(DATA UNDER STUDY)

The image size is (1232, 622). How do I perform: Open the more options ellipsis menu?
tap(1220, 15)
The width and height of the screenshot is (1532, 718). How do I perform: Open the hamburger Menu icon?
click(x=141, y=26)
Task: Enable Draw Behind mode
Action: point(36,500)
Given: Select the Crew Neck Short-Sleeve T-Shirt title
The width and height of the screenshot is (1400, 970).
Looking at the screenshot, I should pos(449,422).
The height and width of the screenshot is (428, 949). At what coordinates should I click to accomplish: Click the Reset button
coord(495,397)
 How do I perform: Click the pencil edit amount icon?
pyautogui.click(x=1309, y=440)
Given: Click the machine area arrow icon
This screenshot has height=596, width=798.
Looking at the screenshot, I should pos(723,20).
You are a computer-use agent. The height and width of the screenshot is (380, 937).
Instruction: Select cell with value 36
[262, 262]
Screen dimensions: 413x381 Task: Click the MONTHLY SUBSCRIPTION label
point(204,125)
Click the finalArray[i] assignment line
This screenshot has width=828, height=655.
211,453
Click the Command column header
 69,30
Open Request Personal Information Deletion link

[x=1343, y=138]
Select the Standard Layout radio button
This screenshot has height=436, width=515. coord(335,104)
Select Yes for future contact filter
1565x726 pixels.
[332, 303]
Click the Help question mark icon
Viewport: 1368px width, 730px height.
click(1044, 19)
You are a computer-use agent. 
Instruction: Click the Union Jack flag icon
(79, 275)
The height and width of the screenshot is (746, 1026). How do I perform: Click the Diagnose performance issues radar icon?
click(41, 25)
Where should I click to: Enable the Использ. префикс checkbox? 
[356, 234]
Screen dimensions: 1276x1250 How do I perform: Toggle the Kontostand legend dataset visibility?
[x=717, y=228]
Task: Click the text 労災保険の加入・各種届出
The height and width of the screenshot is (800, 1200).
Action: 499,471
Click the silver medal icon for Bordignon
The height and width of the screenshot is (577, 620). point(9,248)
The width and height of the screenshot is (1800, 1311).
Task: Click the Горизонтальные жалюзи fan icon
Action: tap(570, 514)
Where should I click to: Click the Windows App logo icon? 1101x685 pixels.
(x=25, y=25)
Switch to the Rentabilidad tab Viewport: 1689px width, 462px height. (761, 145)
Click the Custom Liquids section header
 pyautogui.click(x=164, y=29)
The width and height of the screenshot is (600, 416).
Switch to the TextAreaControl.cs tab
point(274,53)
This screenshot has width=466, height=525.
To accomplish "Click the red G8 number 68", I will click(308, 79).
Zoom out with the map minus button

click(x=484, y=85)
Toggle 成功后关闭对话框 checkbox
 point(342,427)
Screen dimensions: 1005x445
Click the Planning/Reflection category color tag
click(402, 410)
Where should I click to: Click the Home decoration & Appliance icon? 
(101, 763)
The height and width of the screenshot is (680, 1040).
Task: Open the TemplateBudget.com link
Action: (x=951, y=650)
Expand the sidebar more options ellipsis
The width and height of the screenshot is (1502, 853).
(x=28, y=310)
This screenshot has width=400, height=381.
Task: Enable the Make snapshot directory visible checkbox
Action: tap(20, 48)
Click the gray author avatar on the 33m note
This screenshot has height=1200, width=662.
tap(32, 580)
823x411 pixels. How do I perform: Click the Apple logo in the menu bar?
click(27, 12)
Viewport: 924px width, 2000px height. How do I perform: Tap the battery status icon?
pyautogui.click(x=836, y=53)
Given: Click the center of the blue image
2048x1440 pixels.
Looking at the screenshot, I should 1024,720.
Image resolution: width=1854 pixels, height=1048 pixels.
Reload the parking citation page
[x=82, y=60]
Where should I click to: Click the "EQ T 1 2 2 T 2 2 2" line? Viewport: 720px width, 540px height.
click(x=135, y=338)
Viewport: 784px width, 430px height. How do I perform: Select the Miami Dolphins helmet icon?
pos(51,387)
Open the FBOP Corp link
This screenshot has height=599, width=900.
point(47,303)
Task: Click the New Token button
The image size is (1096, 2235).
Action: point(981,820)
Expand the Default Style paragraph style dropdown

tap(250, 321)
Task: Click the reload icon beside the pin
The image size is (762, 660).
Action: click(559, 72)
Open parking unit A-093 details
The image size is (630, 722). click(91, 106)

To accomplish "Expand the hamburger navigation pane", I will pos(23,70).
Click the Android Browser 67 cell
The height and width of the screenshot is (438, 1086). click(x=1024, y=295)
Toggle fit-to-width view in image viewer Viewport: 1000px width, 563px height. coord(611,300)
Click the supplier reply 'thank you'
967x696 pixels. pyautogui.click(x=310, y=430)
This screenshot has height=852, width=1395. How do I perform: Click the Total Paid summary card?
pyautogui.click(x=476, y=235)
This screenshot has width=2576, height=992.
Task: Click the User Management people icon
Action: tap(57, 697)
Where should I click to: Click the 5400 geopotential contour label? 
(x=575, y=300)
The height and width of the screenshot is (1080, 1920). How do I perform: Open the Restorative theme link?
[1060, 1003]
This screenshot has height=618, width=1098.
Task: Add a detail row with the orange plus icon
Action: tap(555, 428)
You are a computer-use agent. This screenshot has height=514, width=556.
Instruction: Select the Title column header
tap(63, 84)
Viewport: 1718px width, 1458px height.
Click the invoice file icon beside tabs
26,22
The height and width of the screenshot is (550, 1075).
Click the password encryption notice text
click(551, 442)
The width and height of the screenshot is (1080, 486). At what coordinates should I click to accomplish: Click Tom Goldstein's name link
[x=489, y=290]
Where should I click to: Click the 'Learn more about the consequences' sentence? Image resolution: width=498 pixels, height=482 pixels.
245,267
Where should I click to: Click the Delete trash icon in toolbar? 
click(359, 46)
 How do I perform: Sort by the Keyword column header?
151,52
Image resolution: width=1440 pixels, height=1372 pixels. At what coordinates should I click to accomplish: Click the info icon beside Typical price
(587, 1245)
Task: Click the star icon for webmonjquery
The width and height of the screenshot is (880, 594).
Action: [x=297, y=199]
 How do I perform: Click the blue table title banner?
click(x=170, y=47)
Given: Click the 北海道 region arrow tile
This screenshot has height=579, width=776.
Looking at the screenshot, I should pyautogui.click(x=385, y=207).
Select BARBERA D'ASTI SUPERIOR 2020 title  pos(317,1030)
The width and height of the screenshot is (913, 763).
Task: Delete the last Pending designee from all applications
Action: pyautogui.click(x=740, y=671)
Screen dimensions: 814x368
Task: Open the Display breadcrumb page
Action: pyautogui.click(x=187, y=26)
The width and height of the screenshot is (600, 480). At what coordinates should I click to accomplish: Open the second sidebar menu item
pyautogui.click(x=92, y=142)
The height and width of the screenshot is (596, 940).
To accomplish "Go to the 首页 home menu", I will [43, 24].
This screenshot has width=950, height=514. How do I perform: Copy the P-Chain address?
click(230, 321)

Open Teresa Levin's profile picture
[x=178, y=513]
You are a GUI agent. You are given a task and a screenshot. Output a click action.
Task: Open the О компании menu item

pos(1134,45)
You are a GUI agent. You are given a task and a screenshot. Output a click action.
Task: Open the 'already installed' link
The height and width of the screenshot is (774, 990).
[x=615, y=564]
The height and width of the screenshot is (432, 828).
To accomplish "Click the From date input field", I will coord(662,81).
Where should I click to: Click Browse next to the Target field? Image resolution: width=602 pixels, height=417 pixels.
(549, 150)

(End DATA UNDER STUDY)

The answer consists of every entry, returned exactly.

RESPONSE »
The image size is (1232, 622). How do I perform: Open the more options ellipsis menu?
tap(1220, 15)
The width and height of the screenshot is (1532, 718). How do I perform: Open the hamburger Menu icon?
click(x=141, y=26)
Task: Enable Draw Behind mode
Action: point(36,500)
Given: Select the Crew Neck Short-Sleeve T-Shirt title
The width and height of the screenshot is (1400, 970).
Looking at the screenshot, I should pos(449,422).
The height and width of the screenshot is (428, 949). At what coordinates should I click to accomplish: Click the Reset button
coord(495,397)
 How do I perform: Click the pencil edit amount icon?
pyautogui.click(x=1309, y=440)
Given: Click the machine area arrow icon
This screenshot has height=596, width=798.
Looking at the screenshot, I should pos(723,20).
You are a computer-use agent. The height and width of the screenshot is (380, 937).
Instruction: Select cell with value 36
[262, 262]
Screen dimensions: 413x381 Task: Click the MONTHLY SUBSCRIPTION label
point(204,125)
Click the finalArray[i] assignment line
This screenshot has width=828, height=655.
211,453
Click the Command column header
 69,30
Open Request Personal Information Deletion link

[x=1343, y=138]
Select the Standard Layout radio button
This screenshot has height=436, width=515. coord(335,104)
Select Yes for future contact filter
1565x726 pixels.
[332, 303]
Click the Help question mark icon
Viewport: 1368px width, 730px height.
click(1044, 19)
You are a computer-use agent. 
Instruction: Click the Union Jack flag icon
(79, 275)
The height and width of the screenshot is (746, 1026). How do I perform: Click the Diagnose performance issues radar icon?
click(41, 25)
Where should I click to: Enable the Использ. префикс checkbox? 
[356, 234]
Screen dimensions: 1276x1250 How do I perform: Toggle the Kontostand legend dataset visibility?
[x=717, y=228]
Task: Click the text 労災保険の加入・各種届出
The height and width of the screenshot is (800, 1200).
Action: 499,471
Click the silver medal icon for Bordignon
The height and width of the screenshot is (577, 620). point(9,248)
The width and height of the screenshot is (1800, 1311).
Task: Click the Горизонтальные жалюзи fan icon
Action: tap(570, 514)
Where should I click to: Click the Windows App logo icon? 1101x685 pixels.
(x=25, y=25)
Switch to the Rentabilidad tab Viewport: 1689px width, 462px height. (761, 145)
Click the Custom Liquids section header
 pyautogui.click(x=164, y=29)
The width and height of the screenshot is (600, 416).
Switch to the TextAreaControl.cs tab
point(274,53)
This screenshot has width=466, height=525.
To accomplish "Click the red G8 number 68", I will click(308, 79).
Zoom out with the map minus button

click(x=484, y=85)
Toggle 成功后关闭对话框 checkbox
 point(342,427)
Screen dimensions: 1005x445
Click the Planning/Reflection category color tag
click(402, 410)
Where should I click to: Click the Home decoration & Appliance icon? 
(101, 763)
The height and width of the screenshot is (680, 1040).
Task: Open the TemplateBudget.com link
Action: (x=951, y=650)
Expand the sidebar more options ellipsis
The width and height of the screenshot is (1502, 853).
(x=28, y=310)
This screenshot has width=400, height=381.
Task: Enable the Make snapshot directory visible checkbox
Action: tap(20, 48)
Click the gray author avatar on the 33m note
This screenshot has height=1200, width=662.
tap(32, 580)
823x411 pixels. How do I perform: Click the Apple logo in the menu bar?
click(27, 12)
Viewport: 924px width, 2000px height. How do I perform: Tap the battery status icon?
pyautogui.click(x=836, y=53)
Given: Click the center of the blue image
2048x1440 pixels.
Looking at the screenshot, I should 1024,720.
Image resolution: width=1854 pixels, height=1048 pixels.
Reload the parking citation page
[x=82, y=60]
Where should I click to: Click the "EQ T 1 2 2 T 2 2 2" line? Viewport: 720px width, 540px height.
click(x=135, y=338)
Viewport: 784px width, 430px height. How do I perform: Select the Miami Dolphins helmet icon?
pos(51,387)
Open the FBOP Corp link
This screenshot has height=599, width=900.
point(47,303)
Task: Click the New Token button
The image size is (1096, 2235).
Action: point(981,820)
Expand the Default Style paragraph style dropdown

tap(250, 321)
Task: Click the reload icon beside the pin
The image size is (762, 660).
Action: click(559, 72)
Open parking unit A-093 details
The image size is (630, 722). click(91, 106)

To accomplish "Expand the hamburger navigation pane", I will pos(23,70).
Click the Android Browser 67 cell
The height and width of the screenshot is (438, 1086). click(x=1024, y=295)
Toggle fit-to-width view in image viewer Viewport: 1000px width, 563px height. coord(611,300)
Click the supplier reply 'thank you'
967x696 pixels. pyautogui.click(x=310, y=430)
This screenshot has height=852, width=1395. How do I perform: Click the Total Paid summary card?
pyautogui.click(x=476, y=235)
This screenshot has width=2576, height=992.
Task: Click the User Management people icon
Action: tap(57, 697)
Where should I click to: Click the 5400 geopotential contour label? 
(x=575, y=300)
The height and width of the screenshot is (1080, 1920). How do I perform: Open the Restorative theme link?
[1060, 1003]
This screenshot has height=618, width=1098.
Task: Add a detail row with the orange plus icon
Action: tap(555, 428)
You are a computer-use agent. This screenshot has height=514, width=556.
Instruction: Select the Title column header
tap(63, 84)
Viewport: 1718px width, 1458px height.
Click the invoice file icon beside tabs
26,22
The height and width of the screenshot is (550, 1075).
Click the password encryption notice text
click(551, 442)
The width and height of the screenshot is (1080, 486). At what coordinates should I click to accomplish: Click Tom Goldstein's name link
[x=489, y=290]
Where should I click to: Click the 'Learn more about the consequences' sentence? Image resolution: width=498 pixels, height=482 pixels.
245,267
Where should I click to: Click the Delete trash icon in toolbar? 
click(359, 46)
 How do I perform: Sort by the Keyword column header?
151,52
Image resolution: width=1440 pixels, height=1372 pixels. At what coordinates should I click to accomplish: Click the info icon beside Typical price
(587, 1245)
Task: Click the star icon for webmonjquery
The width and height of the screenshot is (880, 594).
Action: [x=297, y=199]
 How do I perform: Click the blue table title banner?
click(x=170, y=47)
Given: Click the 北海道 region arrow tile
This screenshot has height=579, width=776.
Looking at the screenshot, I should pyautogui.click(x=385, y=207).
Select BARBERA D'ASTI SUPERIOR 2020 title  pos(317,1030)
The width and height of the screenshot is (913, 763).
Task: Delete the last Pending designee from all applications
Action: pyautogui.click(x=740, y=671)
Screen dimensions: 814x368
Task: Open the Display breadcrumb page
Action: pyautogui.click(x=187, y=26)
The width and height of the screenshot is (600, 480). At what coordinates should I click to accomplish: Open the second sidebar menu item
pyautogui.click(x=92, y=142)
The height and width of the screenshot is (596, 940).
To accomplish "Go to the 首页 home menu", I will [43, 24].
This screenshot has width=950, height=514. How do I perform: Copy the P-Chain address?
click(230, 321)

Open Teresa Levin's profile picture
[x=178, y=513]
You are a GUI agent. You are given a task and a screenshot. Output a click action.
Task: Open the О компании menu item

pos(1134,45)
You are a GUI agent. You are given a task and a screenshot. Output a click action.
Task: Open the 'already installed' link
The height and width of the screenshot is (774, 990).
[x=615, y=564]
The height and width of the screenshot is (432, 828).
To accomplish "Click the From date input field", I will coord(662,81).
Where should I click to: Click Browse next to the Target field? Image resolution: width=602 pixels, height=417 pixels.
(549, 150)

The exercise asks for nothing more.